··· Text for analysis ···
A research study led by the University of Kansas suggests that the FDA-mandated monitoring period of diffuse large B-cell non-Hodgkin lymphoma patients receiving chimeric antigen receptor (CAR)-T cell therapy could be halved without harm to patients.
Writing in the journal Blood Advances, first author Nausheen Ahmed, a researcher and hematologist at the University of Kansas Medical Center, and colleagues report that side effects from the therapy such as cytokine release syndrome (CRS) or immune effector cell-associated neurotoxicity syndrome (ICANS) are very rare in patients with this type of lymphoma after two weeks.
CAR-T cell therapy has revolutionized treatment for high-grade blood cancers such as lymphoma and leukemia, but serious side effects like ICANS and CRS are relatively common. For this reason, the FDA put a strategy in place to reduce risk for patients that requires them to remain within two hours of the treatment center they are assigned to for four weeks after receiving their CAR T-cell therapy.
Many approved treatment centers insist on even stricter monitoring rules than this, for example, that patients must be within 30–60 min drive of the treatment center and have an assigned caregiver.
Although these restrictions are designed to keep patients as safe as possible, they are very restrictive as many people who need these therapies live more than 30 minutes away from an approved treatment center.
“As a clinician that administers CAR-T, I’ve had many patients who have not been able to receive it because of barriers to access,” said Ahmed in a press statement. “I have patients who are traveling for six or even eight hours to get treatment.”
For the current study, Ahmed and team assessed the timing and duration of CRS and ICANS, as well as other causes of death, in a cohort of 475 patients with diffuse large B-cell non-Hodgkin lymphoma being treated with axicabtagene ciloleucel (axi-cel), tisagenlecleucel (tisa-cel), or lisocabtagene maraleucel (liso-cel)—all CD19-directed CAR-T cell therapies approved to treat this form of lymphoma.
···
● Assignment 1: According to the article on CAR-T cell monitoring, how many patients were in the cohort the researchers assessed?
● Assignment 2: Condense the paragraph of the CAR-T monitoring article that begins "CAR-T cell therapy has revolutionized" into a short bulleted list of its main facts.
● Assignment 3: Please translate this sentence from the article on CAR-T cell monitoring into Spanish: "Although these restrictions are designed to keep patients as safe as possible, they are very restrictive as many people who need these therapies live more than 30 minutes away from an approved treatment center."
··· Extracted data ···
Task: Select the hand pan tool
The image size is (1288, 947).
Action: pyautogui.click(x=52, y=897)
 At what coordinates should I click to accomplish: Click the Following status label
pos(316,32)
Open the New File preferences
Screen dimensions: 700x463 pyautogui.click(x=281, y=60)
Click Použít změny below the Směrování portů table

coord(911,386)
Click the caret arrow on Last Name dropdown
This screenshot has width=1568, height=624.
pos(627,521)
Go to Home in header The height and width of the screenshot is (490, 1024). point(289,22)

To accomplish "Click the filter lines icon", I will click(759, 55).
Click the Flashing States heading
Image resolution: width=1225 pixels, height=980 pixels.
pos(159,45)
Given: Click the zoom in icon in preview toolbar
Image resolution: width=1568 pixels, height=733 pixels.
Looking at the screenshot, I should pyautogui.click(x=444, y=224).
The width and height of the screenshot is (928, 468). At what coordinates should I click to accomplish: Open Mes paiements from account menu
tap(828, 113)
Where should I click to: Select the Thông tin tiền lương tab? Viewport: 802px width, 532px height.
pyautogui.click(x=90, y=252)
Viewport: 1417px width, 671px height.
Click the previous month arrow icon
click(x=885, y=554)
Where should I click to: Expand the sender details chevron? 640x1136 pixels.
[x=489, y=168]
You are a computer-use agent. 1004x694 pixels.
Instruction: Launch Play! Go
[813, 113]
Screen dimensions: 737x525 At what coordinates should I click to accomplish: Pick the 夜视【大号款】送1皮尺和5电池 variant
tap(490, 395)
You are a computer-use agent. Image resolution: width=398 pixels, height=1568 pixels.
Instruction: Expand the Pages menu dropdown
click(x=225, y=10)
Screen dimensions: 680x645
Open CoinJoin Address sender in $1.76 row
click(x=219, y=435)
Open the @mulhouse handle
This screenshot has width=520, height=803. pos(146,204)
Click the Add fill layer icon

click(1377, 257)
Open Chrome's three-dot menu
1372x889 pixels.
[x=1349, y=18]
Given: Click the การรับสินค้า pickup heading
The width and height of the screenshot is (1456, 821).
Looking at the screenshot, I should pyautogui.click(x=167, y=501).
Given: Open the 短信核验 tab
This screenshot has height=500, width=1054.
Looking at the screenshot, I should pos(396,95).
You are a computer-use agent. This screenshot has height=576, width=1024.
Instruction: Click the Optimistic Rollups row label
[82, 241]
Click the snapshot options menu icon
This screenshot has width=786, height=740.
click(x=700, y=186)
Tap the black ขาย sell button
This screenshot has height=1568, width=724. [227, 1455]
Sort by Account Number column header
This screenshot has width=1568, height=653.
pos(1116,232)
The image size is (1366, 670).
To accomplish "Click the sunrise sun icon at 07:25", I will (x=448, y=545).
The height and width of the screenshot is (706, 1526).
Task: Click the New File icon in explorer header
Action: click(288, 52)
···
● Written solution 1: 475 patients with diffuse large B-cell non-Hodgkin lymphoma.

● Written solution 2:
- CAR-T cell therapy has revolutionized treatment for high-grade blood cancers such as lymphoma and leukemia.
- Serious side effects like ICANS and CRS are relatively common.
- Because of this, the FDA requires patients to stay within two hours of their assigned treatment center for four weeks after receiving the therapy.

● Written solution 3: Aunque estas restricciones están diseñadas para mantener a los pacientes lo más seguros posible, son muy limitantes, ya que muchas personas que necesitan estas terapias viven a más de 30 minutos de un centro de tratamiento aprobado.